Les réseaux souterrains suisses majoritairement karstiques sont un sujet inépuisable. Marc Luetscher, vice-directeur de l’Isska, explique que ces réseaux représentent environ 20% du territoire suisse. Il s’agit essentiellement de la chaîne du Jura, mais aussi des Préalpes et des hautes Alpes calcaires. «Ce karst contient 40% des ressources en eaux souterraines de notre pays.» Soit un volume considérable par rapport aux enjeux sociétaux que l’on connaît aujourd’hui, explique le spéléologue. «Depuis une centaine d’années, 11 765 cavités ont été recensées en Suisse, c’est-à-dire plus de mille kilomètres de galeries.» Un nombre important, pourtant relativement anodin selon Marc Luetscher. «On pense qu’à peine 5% des cavités du pays sont effectivement connues.»
Il reste donc encore du travail pour la Société suisse des spéléologues (SSS) qui regroupe 35 clubs, soit environ mille membres. Passionnés, expérimentés ou amateurs, tous explorent les grottes sur leur temps libre. S’aventurant dans des espaces parfois exigus, parfois très profonds, les spéléologues doivent avoir du matériel et une formation efficaces. Tout au long de leurs progressions souterraines, ils mesurent, photographient, documentent et topographient les nombreux dédales souterrains.

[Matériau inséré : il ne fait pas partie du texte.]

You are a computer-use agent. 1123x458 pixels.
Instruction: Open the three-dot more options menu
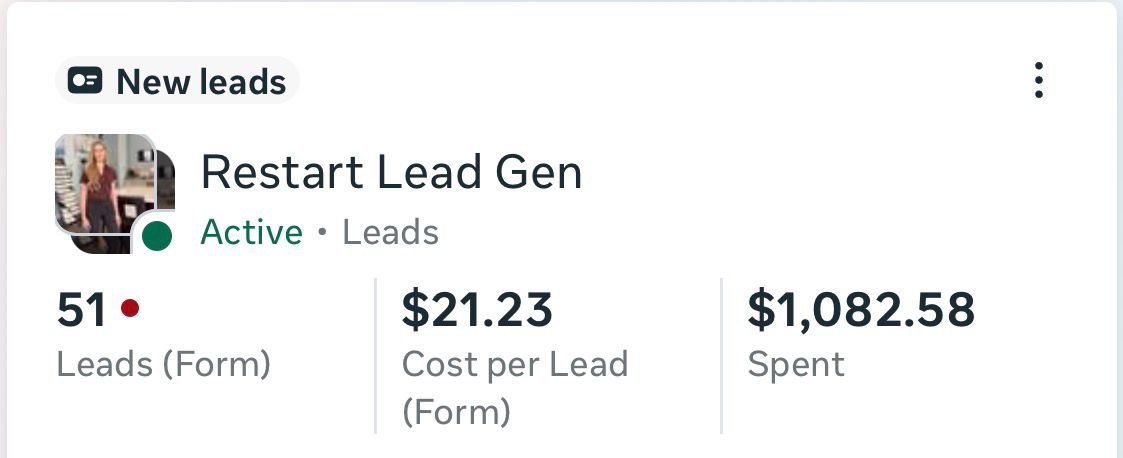point(1039,80)
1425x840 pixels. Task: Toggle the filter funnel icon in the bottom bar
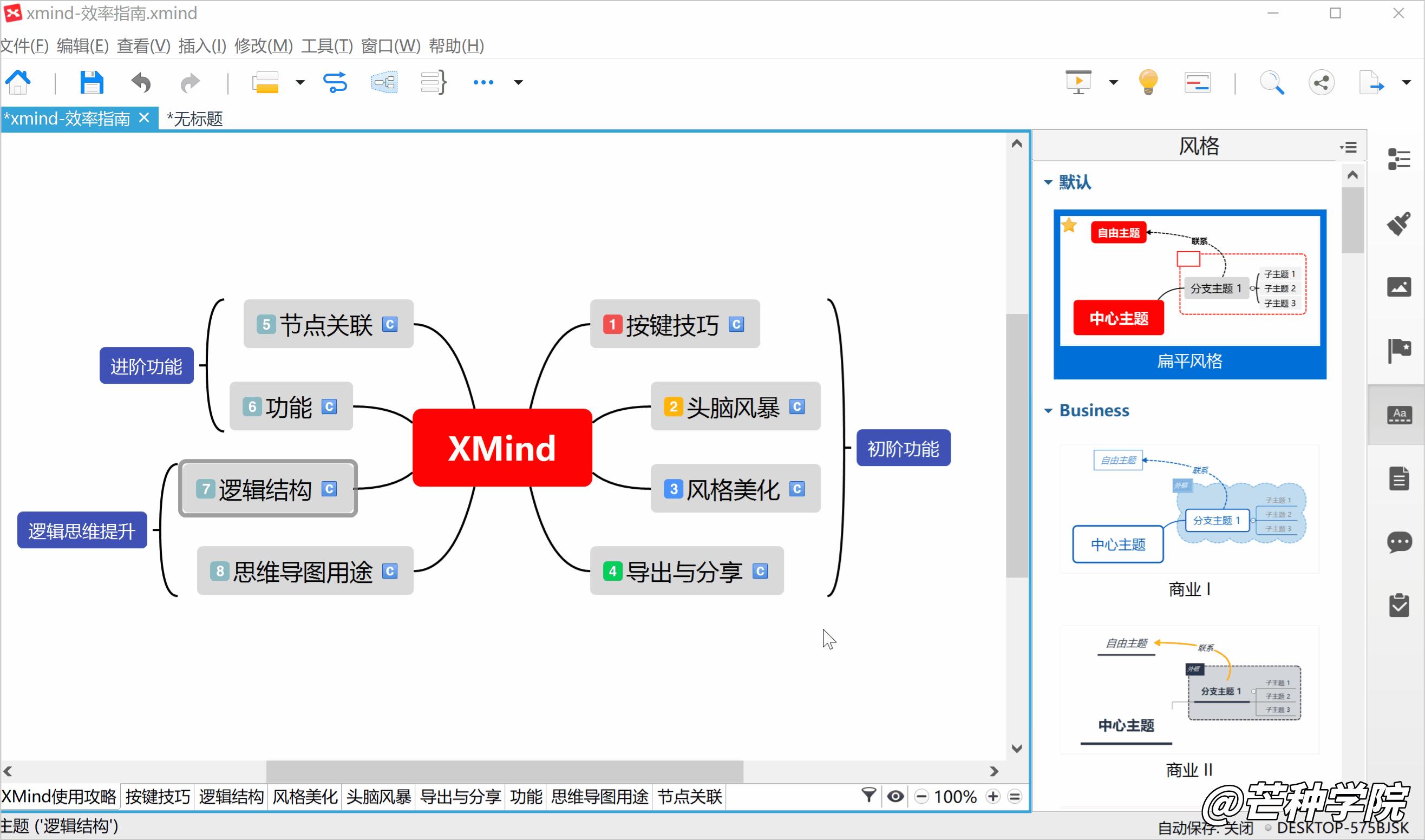pyautogui.click(x=868, y=795)
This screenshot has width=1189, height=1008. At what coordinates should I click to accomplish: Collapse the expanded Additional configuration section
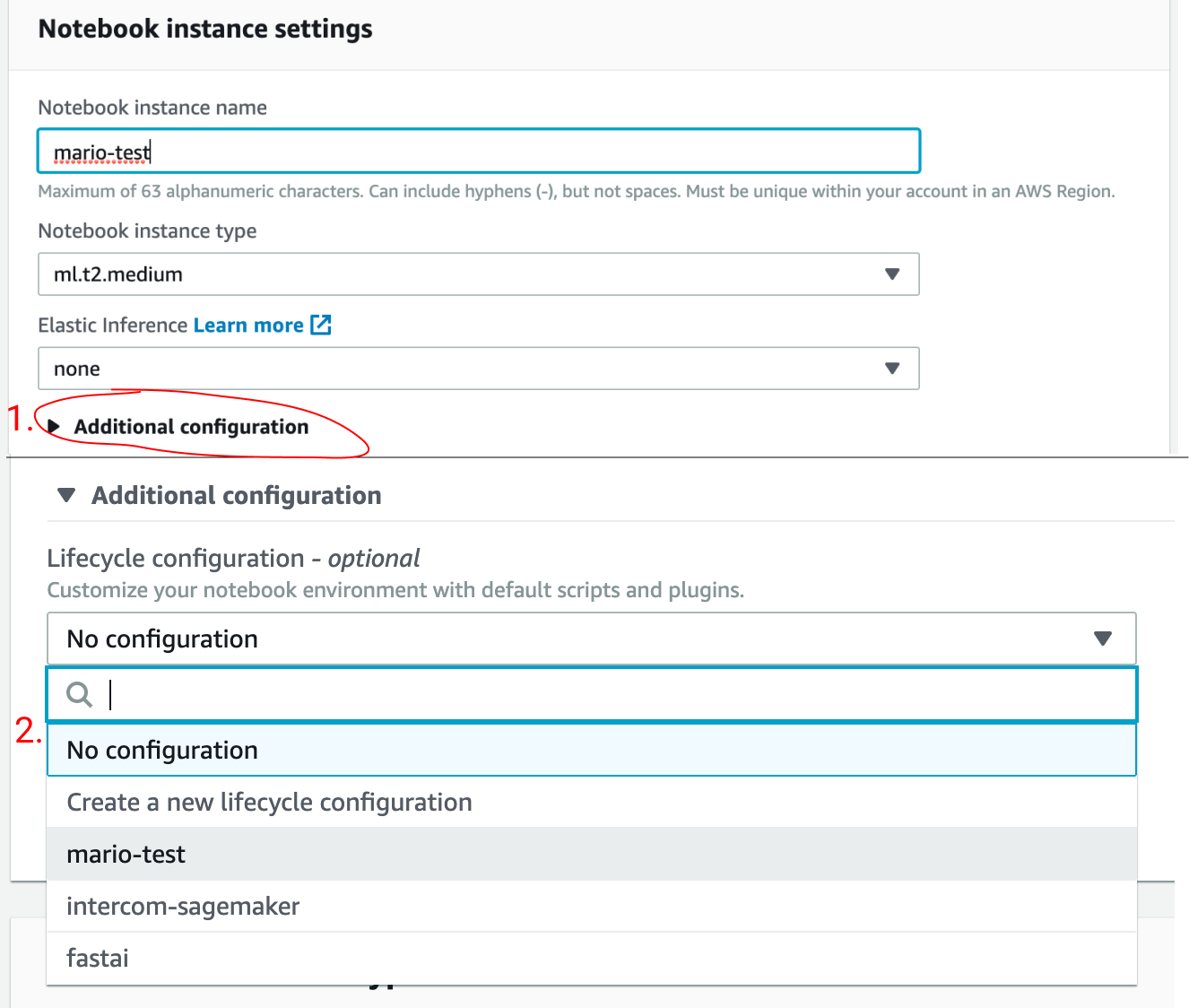point(236,496)
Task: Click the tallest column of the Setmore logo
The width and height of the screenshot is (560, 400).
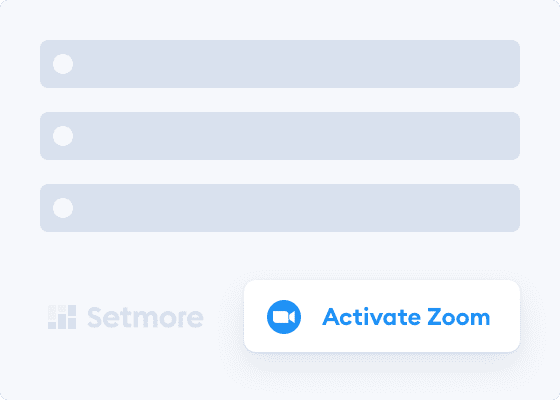Action: pyautogui.click(x=72, y=317)
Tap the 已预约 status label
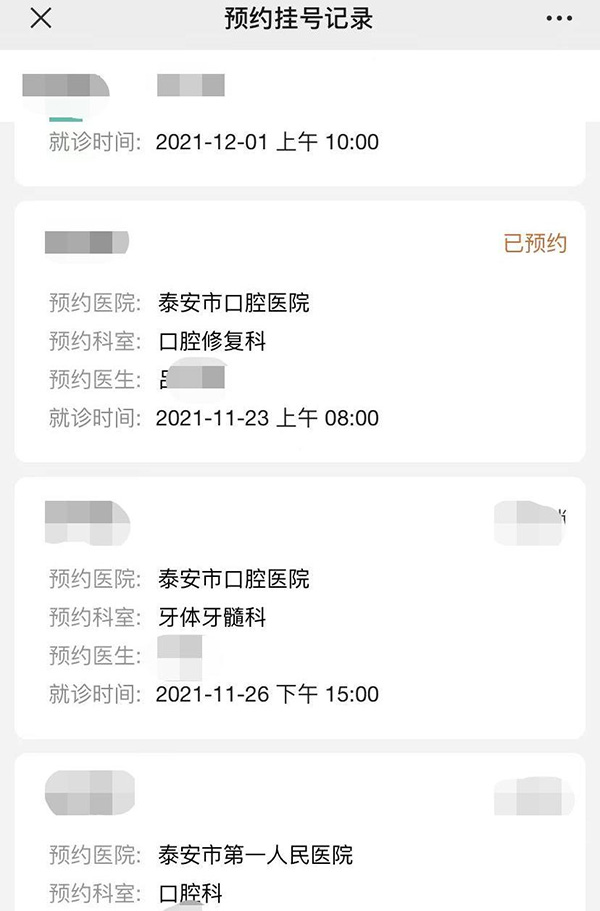 coord(535,243)
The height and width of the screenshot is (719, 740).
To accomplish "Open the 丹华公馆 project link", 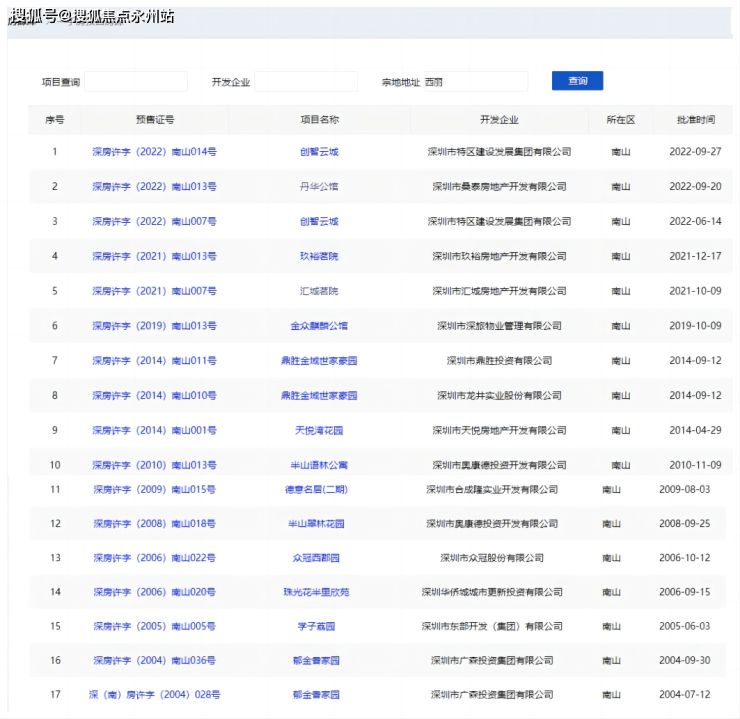I will pyautogui.click(x=319, y=187).
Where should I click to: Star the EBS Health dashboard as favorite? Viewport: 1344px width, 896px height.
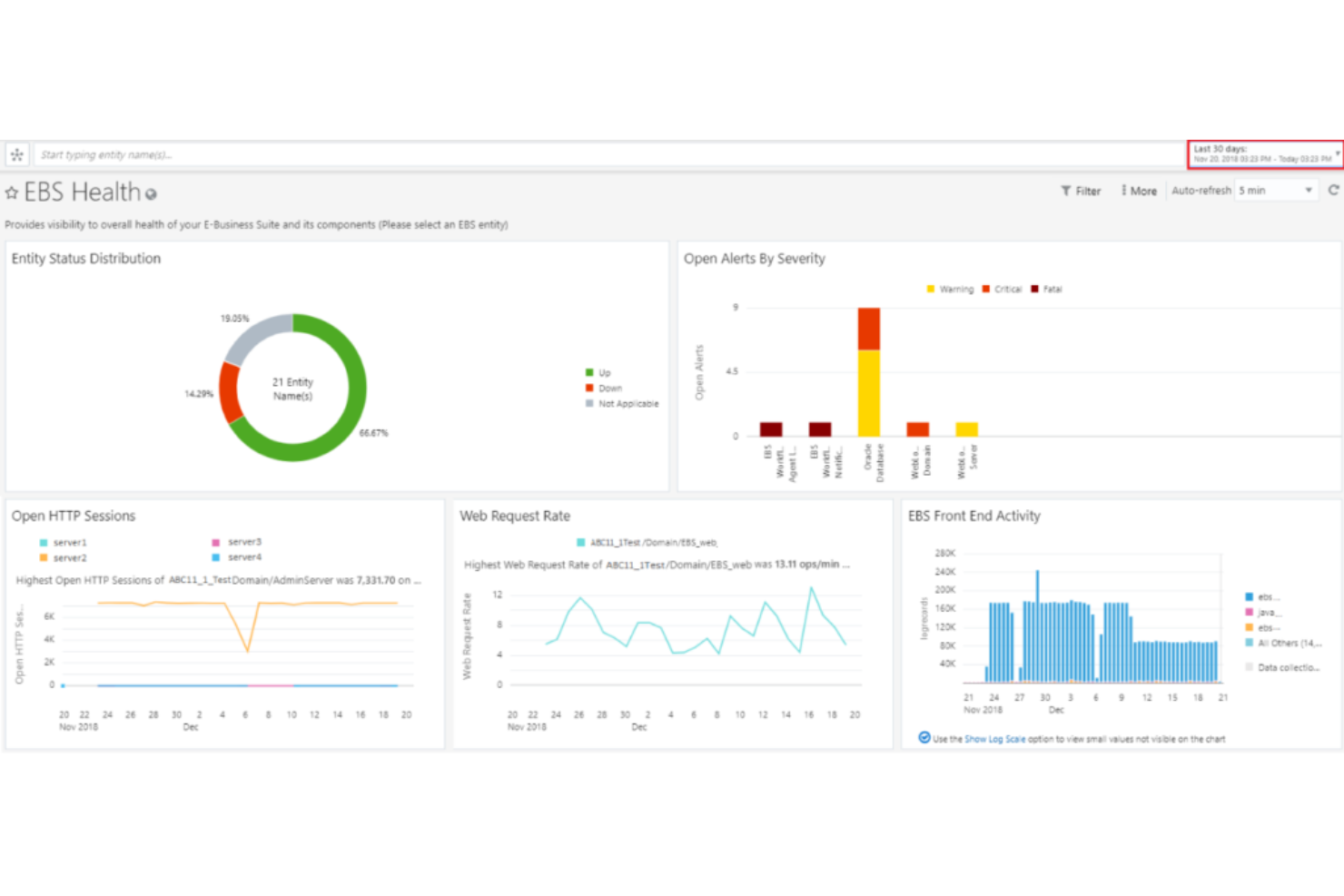[12, 192]
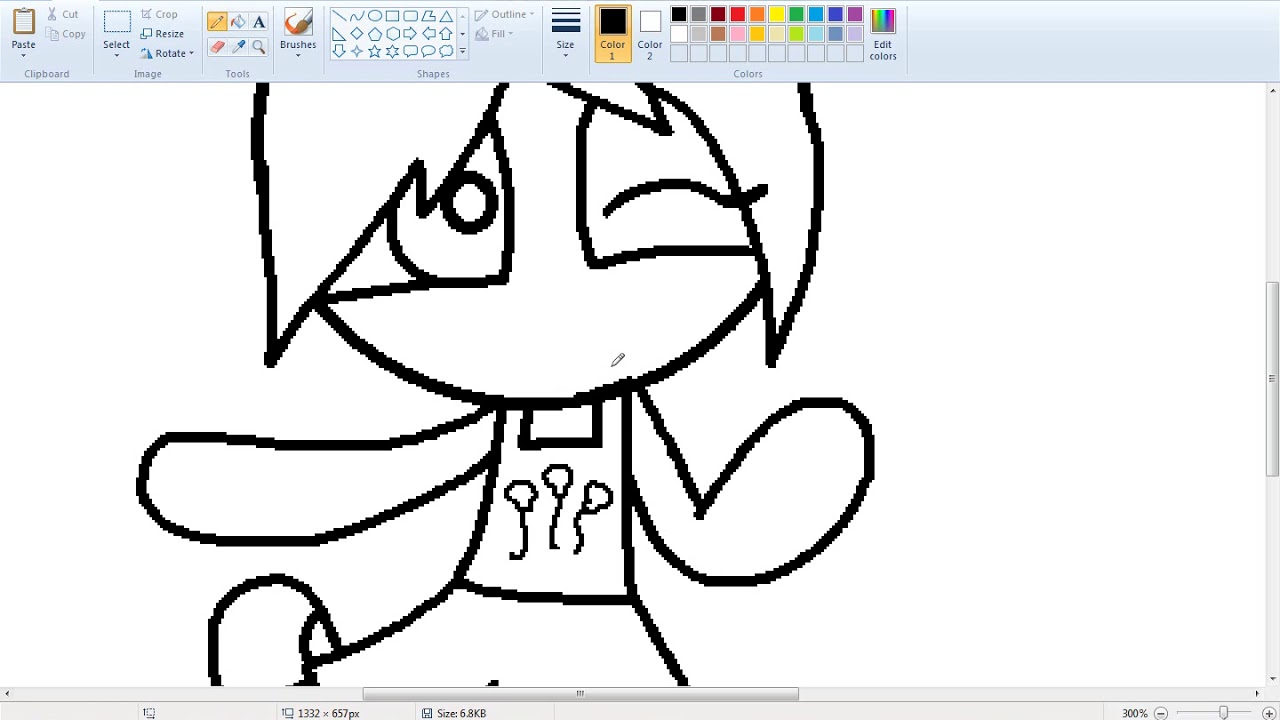
Task: Choose the Oval shape
Action: pyautogui.click(x=375, y=15)
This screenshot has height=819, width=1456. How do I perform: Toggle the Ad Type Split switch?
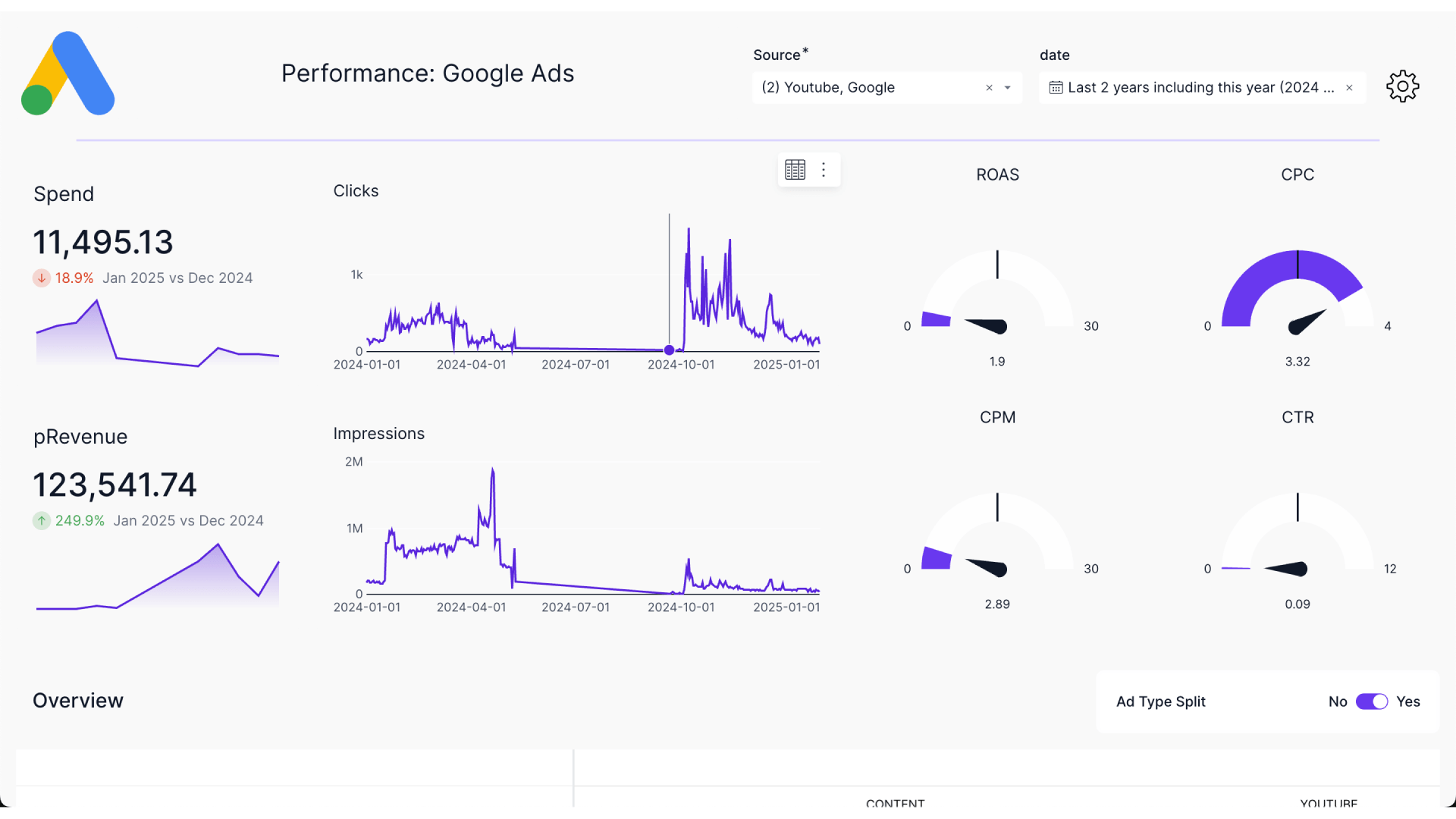1371,701
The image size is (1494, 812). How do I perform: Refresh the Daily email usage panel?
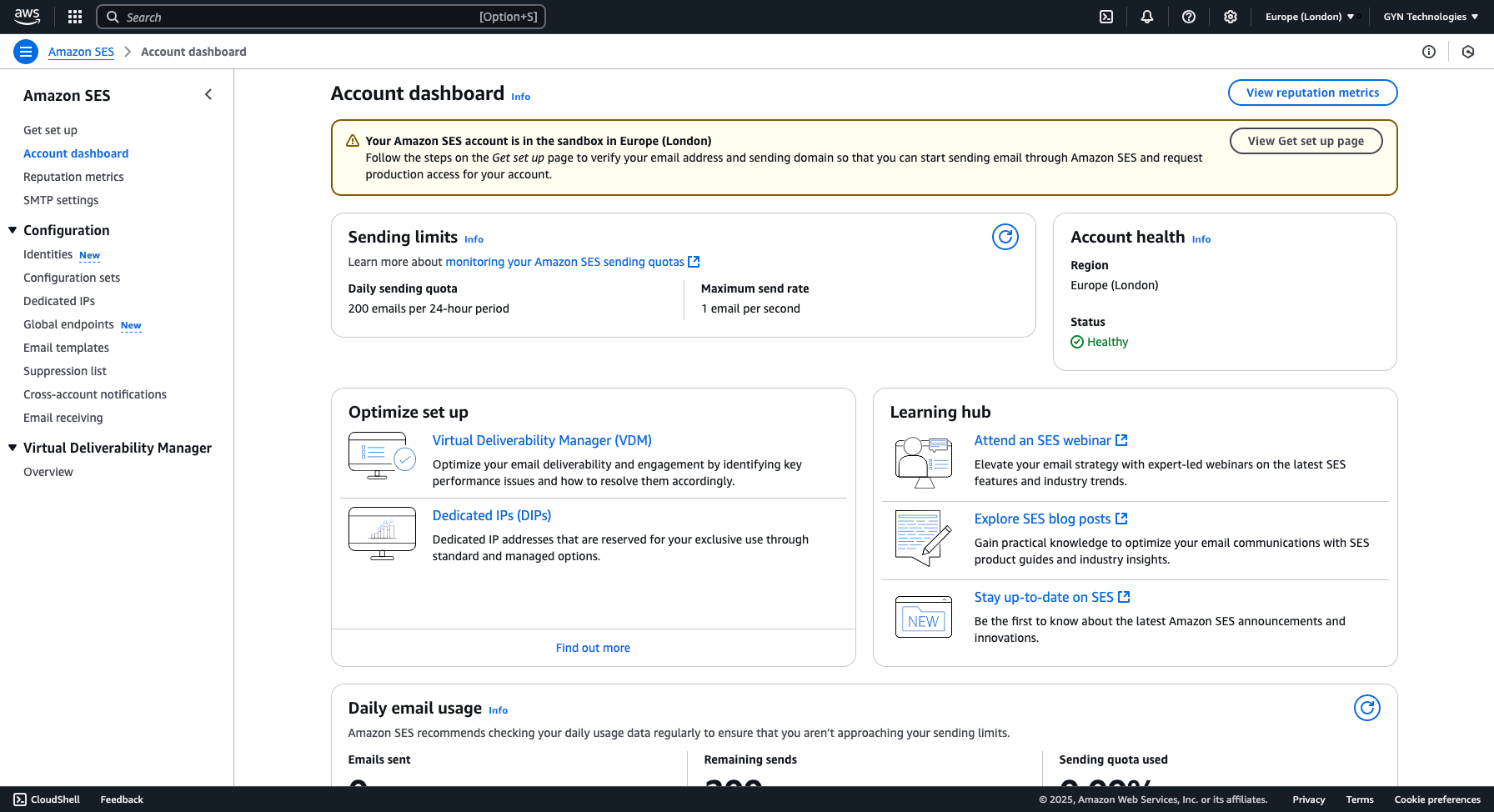[1367, 708]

Grâce à leur travail, ils protègent tout un patrimoine naturel comportant 53 géotopes d’importance nationale avec notamment 95 espèces vivant exclusivement en milieu souterrain. Parfois, les spéléologues doivent assainir des cavités que l’homme a utilisées comme dépotoirs. Leur travail permet ainsi de préserver cet environnement privilégié.
Mais malgré leur passion pour le monde du dessous, « personne n’apprécie mieux l’odeur de l’herbe et la fraîcheur du vent qu’un spéléologue », s’amuse Jean-Claude Lalou.
Des cavités féeriques
Le réseau des Fées, un réseau karstique à la grandeur spectaculaire, était encore largement méconnu jusqu’en 2004, annonce Ludovic Savoy, hydrogéologue, spéléologue passionné et grand connaisseur du réseau. Depuis, près de 36 kilomètres de galeries s’étendant sous la forêt du Risoud ont été découverts, ce qui en fait un des réseaux les plus grands de Suisse et peut-être même d’Europe. Si deux entrées permettent d’y accéder, les spéléologues peuvent parfois explorer les cavités pendant près de trente heures avant de ressortir et doivent parfois même monter des bivouacs souterrains.
L’une des particularités de ce réseau, c’est que c’est un réseau non fossile, c’est-à-dire que l’eau y circule encore. Il ne doit pas être confondu avec le réseau de l’Orbe. Si les deux réseaux cohabitent comme des frères dans la région, ils ne se rencontrent pas, souligne Jean-Claude Lalou.
Enfin, le dérèglement climatique est également un élément perturbateur pour l’exploration du réseau des Fées, ajoute Ludovic Savoy. Autrefois, les hivers froids favorisaient les investigations hivernales durant lesquelles les crues dans les cavités n’étaient pas craintes. Aujourd’hui, le niveau d’eau est trop haut en hiver et les orages d’été rendent ce réseau difficilement praticable. Les spéléologues concentrent donc leurs efforts durant les entre-saisons.